It is worth noting that, by training students in the use of Arduino and smartphones, we can introduce interesting physical phenomena that students already know about from a theoretical point of view, but have never thought about their actual use in technology.

The experiments done in 2020/21 and in 2021/22 were slightly different, due to constraints in the availability of the laboratory and of the devices needed. They are summarised in

Table 1. The experiments done in 2020/21 and in 2021/22. Experiments in 2020/21 were all done using smartphones, either at home (H) or in our laboratory (L). All the experiments were done in our laboratory in 2021/22, with different technologies: Arduino (A), smartphones (S), or dedicated devices (D).

	2020/21		2021/22
1	Measuring the density of a body	L, D	Measuring the density of a body	D
2	Studying the motion of a pendulum	H, S	Studying the motion of a pendulum	S
3	Studying the dynamics of a spring	L, A	Studying the dynamics of a spring	A
4	Radiation counters	H, S	Finding how the speed of sound depends on temperature	A
5	Measuring the moment of inertia of a rolling cylinder	H, S	Radiation counters	D
6	Studying the deformation of a slab	H, S	Measuring the moment of inertia of a rolling cylinder	S
7	–		Studying the deformation of a slab	A

.

During 2020/21, part of the lessons and the practicals had to be done remotely, because of the lockdowns resulting from the spread of the pandemic. When at home, students were connected to a synchronous Zoom session, each group being in a dedicated breakout room. Instructors cycled between breakout rooms to provide assistance, if needed, and to engage students in the discussion of their choices.

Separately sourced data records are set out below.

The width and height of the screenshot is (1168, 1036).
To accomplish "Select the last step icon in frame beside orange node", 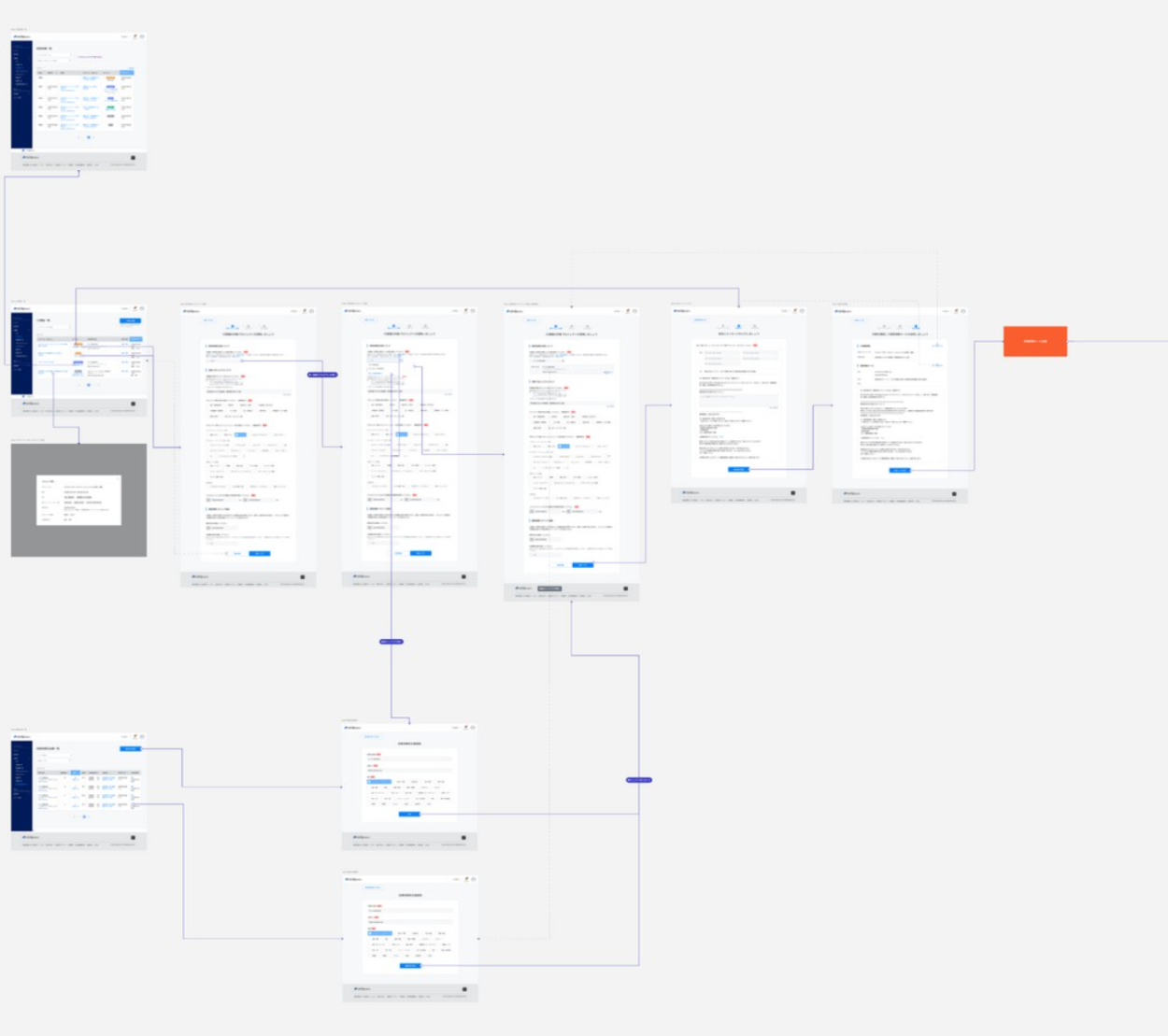I will pos(916,327).
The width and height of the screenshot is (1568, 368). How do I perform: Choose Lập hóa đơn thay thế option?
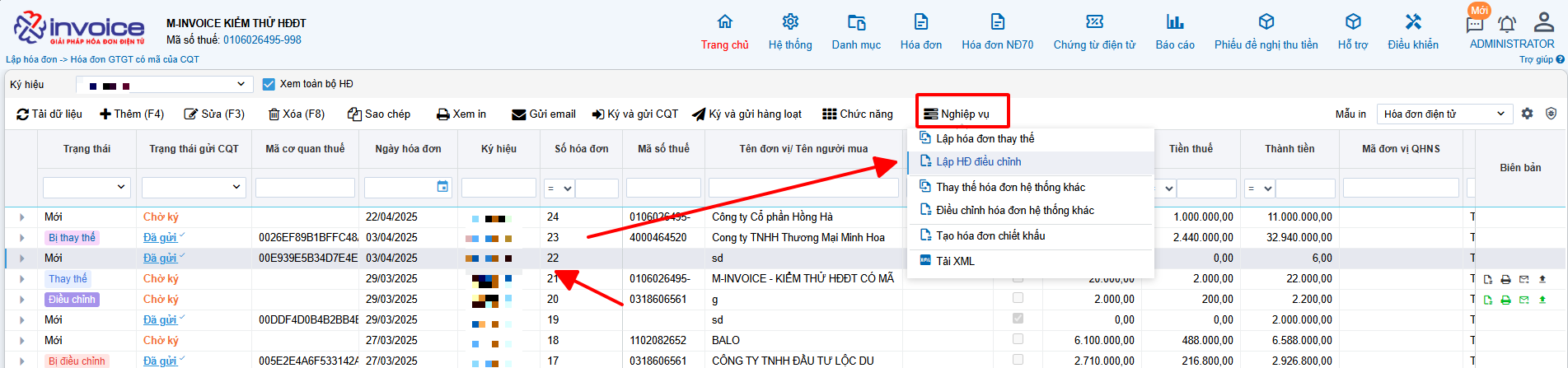click(985, 139)
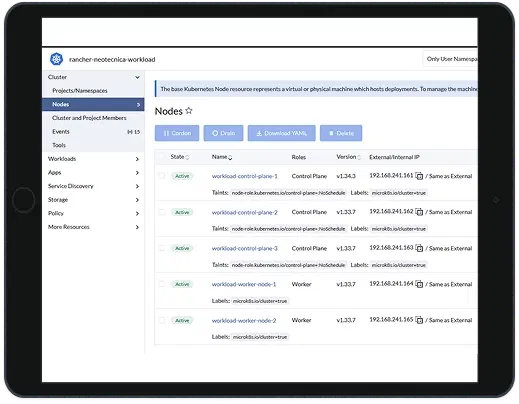The image size is (519, 404).
Task: Sort table by State column arrows
Action: [187, 157]
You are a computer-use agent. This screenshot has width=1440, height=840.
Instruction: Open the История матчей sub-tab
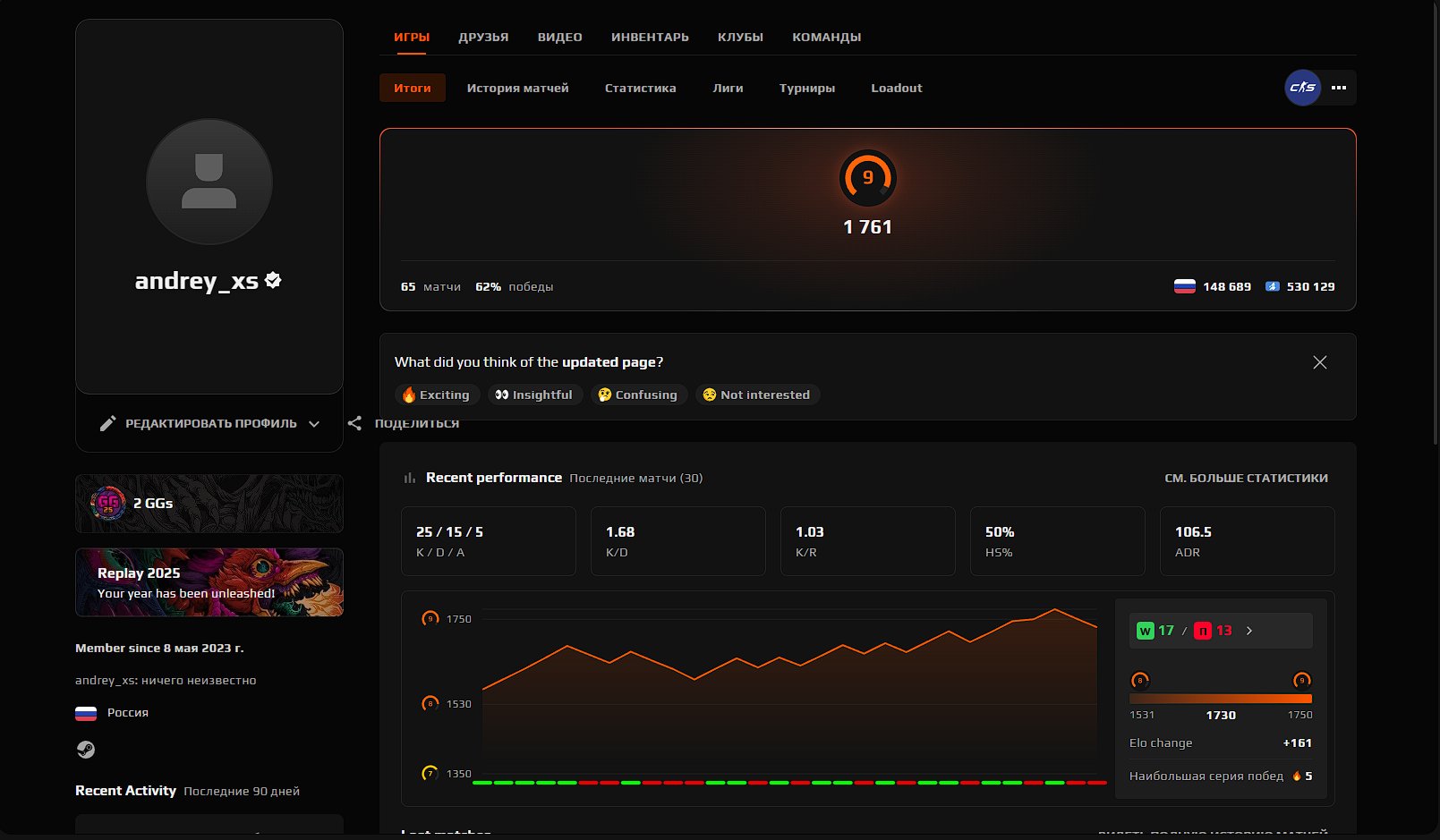517,88
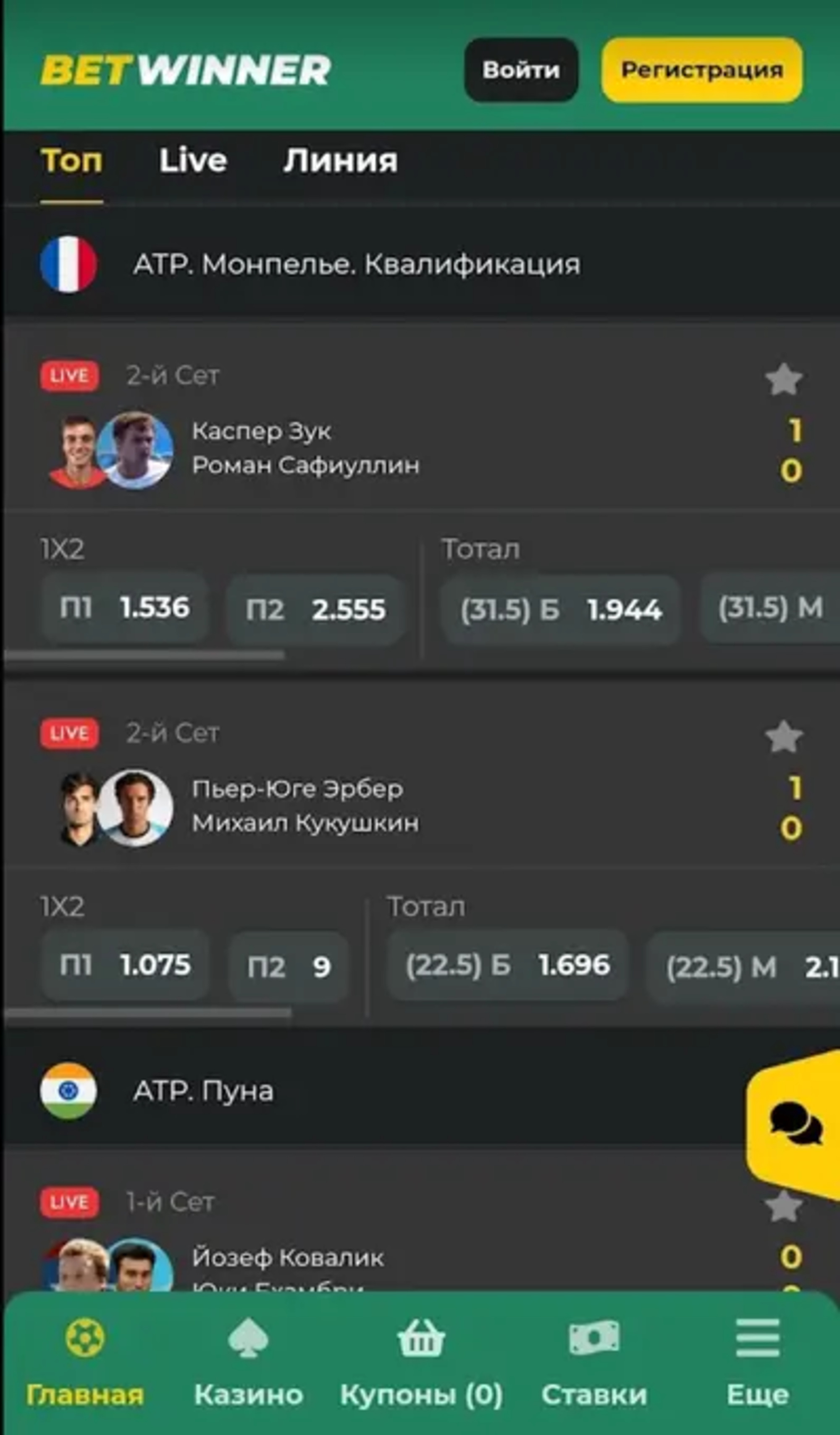This screenshot has height=1435, width=840.
Task: Favorite the Зук vs Сафиуллин match star
Action: [x=784, y=379]
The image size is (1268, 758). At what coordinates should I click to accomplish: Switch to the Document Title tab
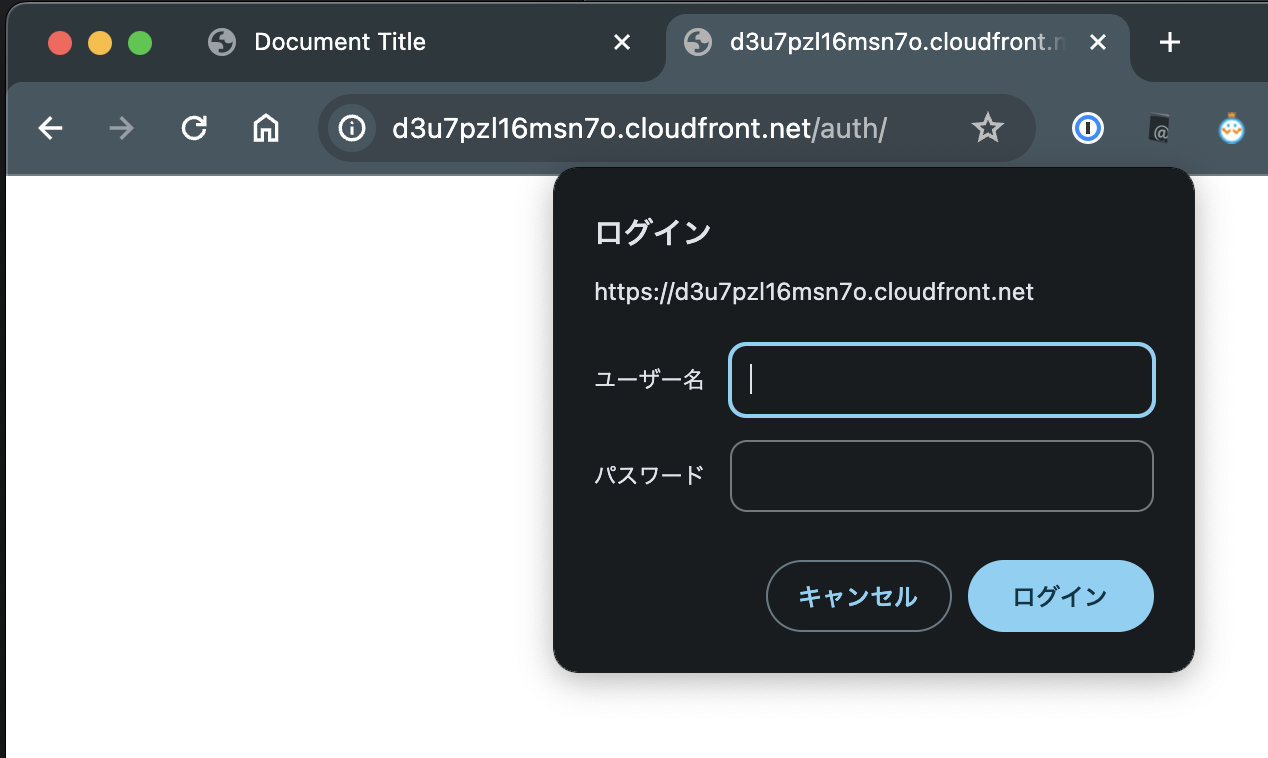pos(340,42)
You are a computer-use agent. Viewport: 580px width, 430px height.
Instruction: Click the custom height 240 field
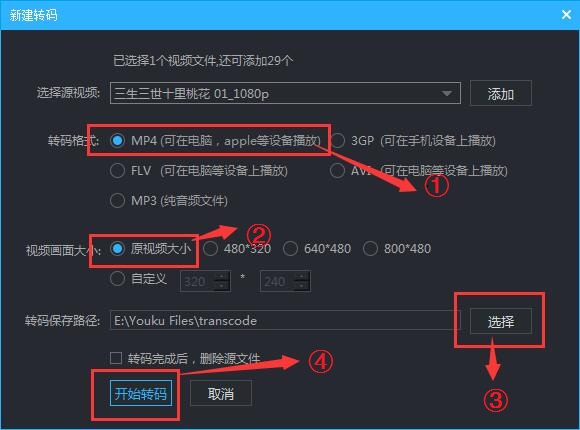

For their third experiment, students were asked to build their own pendulum, suspending their smartphone to two ropes attached to either a clothesline, an iron board, a ladder or other means.

The measurement with radiation counters was done using Cosmic Rays Live [10]: an App developed by INFN (www.infn.it, accessed on 28 November 2022) which provides live data collected by a set of cosmic muon detectors installed in various parts of the world.

The last experiment was done using a ruler with a smartphone attached at one end by means of paper tape or rubber bands: fixing the other end of the ruler to the edge of a table, one can make the overhanging part to oscillate and measure the period of oscillations using the smartphone’s accelerometer, as a function of the overhanging length.

In 2021/22 all experiments were done in the laboratory. Students, however, were asked to build their own device to collect the measurements. Sometimes they were asked to bring materials from home. Some other times we provided the necessary materials from which to choose.

The period of the pendulum was measured using the smartphone’s accelerometer, as the latter was used as the suspended mass of the pendulum. The gravitational acceleration g was obtained from a fit to the distribution of $T^2$ as a function of the pendulum length.

Using the ultrasonic sensor, they measured the position of the end of an oscillating suspended spring as a function of time, from which they measured the period T to get the elastic constants by fitting the distribution of $T^2$ as a function of the suspended mass with a straight line.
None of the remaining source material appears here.